RBA Sends an Unusual Warning
The month of November started as usual – with the Reserve Bank of Australia (RBA) releasing its monetary policy statement and interest rate decision. It does so monthly, every first Tuesday in the new month.
Rarely does the RBA take the market by surprise. It chose to do so this November, perhaps because investors’ attention and focus lied with the U.S. elections.
The RBA delivered a powerful, dovish message. It lowered the cash rate when the market thought it had already reached the lower boundary. Moreover, it strengthened the forward guidance for the period ahead, warning about a gradual and slow economic recovery.
Australia coronavirus cases declined recently, to the extent that last weekend there was no local transmission reported. As such, the RBA’s dovishness comes as a surprise and makes investors wonder what other central banks will do in parts of the world where the coronavirus transmission in the second wave exceeds the first wave’s rate of infection?
RBA Measures and Its Message At the November Meeting
Despite admitting that the recent economic data is better than expected and much better than three months ago, the RBA felt the need to ease some more. It did so by not only lowering the cash rate, but by delivering an entire stimulus package design to further help the Australian economy.

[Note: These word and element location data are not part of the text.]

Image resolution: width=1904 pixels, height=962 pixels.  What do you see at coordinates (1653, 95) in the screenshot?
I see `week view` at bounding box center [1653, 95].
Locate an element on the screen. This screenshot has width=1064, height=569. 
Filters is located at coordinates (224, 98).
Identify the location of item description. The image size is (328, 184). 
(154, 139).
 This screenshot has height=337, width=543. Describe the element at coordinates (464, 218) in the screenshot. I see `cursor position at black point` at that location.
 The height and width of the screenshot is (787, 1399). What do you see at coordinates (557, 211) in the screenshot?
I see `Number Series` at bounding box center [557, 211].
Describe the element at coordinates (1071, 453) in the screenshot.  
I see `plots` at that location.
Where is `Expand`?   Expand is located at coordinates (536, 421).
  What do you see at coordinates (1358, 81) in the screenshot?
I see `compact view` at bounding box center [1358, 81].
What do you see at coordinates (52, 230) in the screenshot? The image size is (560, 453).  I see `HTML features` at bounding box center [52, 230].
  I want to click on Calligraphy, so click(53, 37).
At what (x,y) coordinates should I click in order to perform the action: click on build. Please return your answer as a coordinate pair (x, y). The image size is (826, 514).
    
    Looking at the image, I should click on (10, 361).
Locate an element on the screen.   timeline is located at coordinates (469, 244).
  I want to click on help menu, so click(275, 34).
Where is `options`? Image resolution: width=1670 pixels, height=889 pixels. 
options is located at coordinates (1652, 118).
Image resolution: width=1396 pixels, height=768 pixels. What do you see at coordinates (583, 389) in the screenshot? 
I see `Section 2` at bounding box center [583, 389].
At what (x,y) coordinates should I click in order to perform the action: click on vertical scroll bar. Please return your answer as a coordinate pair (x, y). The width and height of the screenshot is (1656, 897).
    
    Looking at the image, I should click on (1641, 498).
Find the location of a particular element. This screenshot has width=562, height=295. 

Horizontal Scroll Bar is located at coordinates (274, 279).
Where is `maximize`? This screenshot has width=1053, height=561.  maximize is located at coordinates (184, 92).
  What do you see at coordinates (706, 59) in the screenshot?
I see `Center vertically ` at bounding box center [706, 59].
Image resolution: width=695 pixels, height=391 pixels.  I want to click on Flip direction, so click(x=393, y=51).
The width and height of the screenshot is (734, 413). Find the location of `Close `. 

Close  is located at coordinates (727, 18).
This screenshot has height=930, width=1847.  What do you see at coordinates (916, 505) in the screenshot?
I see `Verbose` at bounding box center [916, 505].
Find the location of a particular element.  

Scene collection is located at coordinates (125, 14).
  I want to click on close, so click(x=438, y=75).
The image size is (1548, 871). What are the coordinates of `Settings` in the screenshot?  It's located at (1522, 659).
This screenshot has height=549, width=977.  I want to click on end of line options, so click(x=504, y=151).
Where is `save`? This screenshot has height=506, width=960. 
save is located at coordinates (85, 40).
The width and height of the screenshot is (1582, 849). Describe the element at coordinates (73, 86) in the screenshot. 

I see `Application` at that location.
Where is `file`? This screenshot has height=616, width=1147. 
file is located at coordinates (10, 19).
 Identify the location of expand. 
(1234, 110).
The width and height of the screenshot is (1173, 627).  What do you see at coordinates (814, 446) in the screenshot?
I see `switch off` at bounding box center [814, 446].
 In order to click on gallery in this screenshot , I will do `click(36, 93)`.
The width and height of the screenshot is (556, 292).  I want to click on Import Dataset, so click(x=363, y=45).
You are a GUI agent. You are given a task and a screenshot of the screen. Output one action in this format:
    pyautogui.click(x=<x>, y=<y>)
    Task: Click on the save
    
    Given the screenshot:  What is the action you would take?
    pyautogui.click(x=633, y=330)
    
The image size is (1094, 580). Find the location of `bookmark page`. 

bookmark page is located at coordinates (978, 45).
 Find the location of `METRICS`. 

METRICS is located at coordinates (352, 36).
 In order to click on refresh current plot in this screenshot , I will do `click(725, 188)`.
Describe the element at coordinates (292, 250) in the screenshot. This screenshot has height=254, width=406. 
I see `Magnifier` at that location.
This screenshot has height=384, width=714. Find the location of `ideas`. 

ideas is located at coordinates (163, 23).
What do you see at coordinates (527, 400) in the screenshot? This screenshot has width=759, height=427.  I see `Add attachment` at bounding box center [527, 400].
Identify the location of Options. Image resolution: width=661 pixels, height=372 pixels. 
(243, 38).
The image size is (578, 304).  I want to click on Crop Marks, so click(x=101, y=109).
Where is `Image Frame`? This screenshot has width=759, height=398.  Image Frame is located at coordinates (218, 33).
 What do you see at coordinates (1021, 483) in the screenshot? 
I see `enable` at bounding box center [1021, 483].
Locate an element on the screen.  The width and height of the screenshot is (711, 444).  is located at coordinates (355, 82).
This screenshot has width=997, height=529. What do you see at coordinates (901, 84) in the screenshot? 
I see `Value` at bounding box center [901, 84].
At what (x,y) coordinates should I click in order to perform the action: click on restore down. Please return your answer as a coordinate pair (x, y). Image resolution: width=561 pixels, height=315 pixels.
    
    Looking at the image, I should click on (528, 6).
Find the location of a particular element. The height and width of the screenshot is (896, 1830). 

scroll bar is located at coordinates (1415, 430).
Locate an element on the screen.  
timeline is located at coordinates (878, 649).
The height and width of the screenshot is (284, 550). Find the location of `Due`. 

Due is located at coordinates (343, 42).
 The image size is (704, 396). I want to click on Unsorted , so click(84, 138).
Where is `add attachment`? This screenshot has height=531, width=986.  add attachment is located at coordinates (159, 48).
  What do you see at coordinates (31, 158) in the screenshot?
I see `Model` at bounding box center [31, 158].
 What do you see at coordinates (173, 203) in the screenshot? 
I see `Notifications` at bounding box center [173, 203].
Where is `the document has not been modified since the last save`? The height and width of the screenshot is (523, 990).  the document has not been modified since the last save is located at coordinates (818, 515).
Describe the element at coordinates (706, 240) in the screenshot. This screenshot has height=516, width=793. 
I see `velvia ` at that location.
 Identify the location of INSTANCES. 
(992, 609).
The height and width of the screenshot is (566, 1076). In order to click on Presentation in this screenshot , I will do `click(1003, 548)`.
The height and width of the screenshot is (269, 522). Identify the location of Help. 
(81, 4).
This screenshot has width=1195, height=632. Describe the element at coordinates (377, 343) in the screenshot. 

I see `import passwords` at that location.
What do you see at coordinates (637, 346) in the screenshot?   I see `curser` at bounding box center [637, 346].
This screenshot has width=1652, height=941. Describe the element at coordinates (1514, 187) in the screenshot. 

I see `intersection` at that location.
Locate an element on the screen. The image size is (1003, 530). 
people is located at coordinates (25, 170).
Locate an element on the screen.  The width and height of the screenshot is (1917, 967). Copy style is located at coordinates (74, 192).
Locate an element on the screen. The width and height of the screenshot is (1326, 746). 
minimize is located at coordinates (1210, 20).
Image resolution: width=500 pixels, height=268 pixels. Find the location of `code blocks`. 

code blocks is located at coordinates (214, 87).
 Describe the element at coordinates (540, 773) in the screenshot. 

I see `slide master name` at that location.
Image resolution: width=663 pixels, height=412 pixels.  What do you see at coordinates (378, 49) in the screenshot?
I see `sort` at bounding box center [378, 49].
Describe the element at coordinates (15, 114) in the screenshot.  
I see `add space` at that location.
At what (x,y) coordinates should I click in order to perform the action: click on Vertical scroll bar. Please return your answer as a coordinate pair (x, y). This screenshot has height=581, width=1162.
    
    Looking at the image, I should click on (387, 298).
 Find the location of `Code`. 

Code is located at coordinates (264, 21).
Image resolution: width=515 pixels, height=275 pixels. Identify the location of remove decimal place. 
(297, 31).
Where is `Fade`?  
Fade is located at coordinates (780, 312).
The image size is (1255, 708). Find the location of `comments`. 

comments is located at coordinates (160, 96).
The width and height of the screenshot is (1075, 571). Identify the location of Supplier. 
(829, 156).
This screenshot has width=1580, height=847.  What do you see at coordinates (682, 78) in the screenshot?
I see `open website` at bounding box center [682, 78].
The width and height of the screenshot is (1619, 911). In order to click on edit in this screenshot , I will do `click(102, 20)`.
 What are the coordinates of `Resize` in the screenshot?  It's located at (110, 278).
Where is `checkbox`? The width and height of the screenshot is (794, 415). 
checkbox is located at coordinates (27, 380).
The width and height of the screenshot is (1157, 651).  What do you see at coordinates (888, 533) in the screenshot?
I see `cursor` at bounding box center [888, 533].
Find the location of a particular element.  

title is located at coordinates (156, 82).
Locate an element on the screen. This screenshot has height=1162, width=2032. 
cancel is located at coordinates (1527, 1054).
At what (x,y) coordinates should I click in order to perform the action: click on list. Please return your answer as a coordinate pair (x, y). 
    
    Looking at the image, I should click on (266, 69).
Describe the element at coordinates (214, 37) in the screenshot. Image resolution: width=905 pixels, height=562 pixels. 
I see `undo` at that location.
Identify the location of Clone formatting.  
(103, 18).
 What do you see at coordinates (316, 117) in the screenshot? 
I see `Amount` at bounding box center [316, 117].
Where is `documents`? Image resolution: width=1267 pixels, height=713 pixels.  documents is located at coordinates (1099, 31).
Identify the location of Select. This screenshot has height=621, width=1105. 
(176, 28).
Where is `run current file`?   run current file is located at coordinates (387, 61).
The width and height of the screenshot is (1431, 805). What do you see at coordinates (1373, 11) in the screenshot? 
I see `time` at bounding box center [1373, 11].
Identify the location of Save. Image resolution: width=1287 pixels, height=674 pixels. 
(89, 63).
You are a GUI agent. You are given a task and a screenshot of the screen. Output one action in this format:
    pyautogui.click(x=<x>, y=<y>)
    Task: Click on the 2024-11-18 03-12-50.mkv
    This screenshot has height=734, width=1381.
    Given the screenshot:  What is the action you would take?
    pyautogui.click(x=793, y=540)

Besides lowering the cash rate to 0.1%, the RBA announced that it targets a lower yield on the 3y AGB (Australian Government Bond). Effectively, it means more bond-buying planned ahead as by doing so, the price of the bonds rises while the yield declines. In plain English, more QE from the RBA.
It also expanded the QE to government bonds with maturities between five and ten years. More precisely, the RBA committed to purchasing AUD100 billion worth of these bonds over the next six months in a further attempt to lower the yields on longer-term dated bonds. This is basically the new QE announced, and any 3y AGB bought would add to the size of the program.
To sum up, the RBA statement is as dovish as dovish can be. Because it came ahead of the Bank of England, the Federal Reserve, and the ECB, it raises the question if there is coordinated easing that comes for the year-end?
It is at least strange that the RBA delivered such a package without other central banks to follow. Moreover, the Australian Dollar (AUD) strengthened as a result, instead of reflecting the dovish sentiment.
Therefore, it would be wiser for market participants to price in more easing from developed countries’ central banks in 2020. After all, the pandemic did not go anywhere – only investors’ attention shifted to the U.S. elections.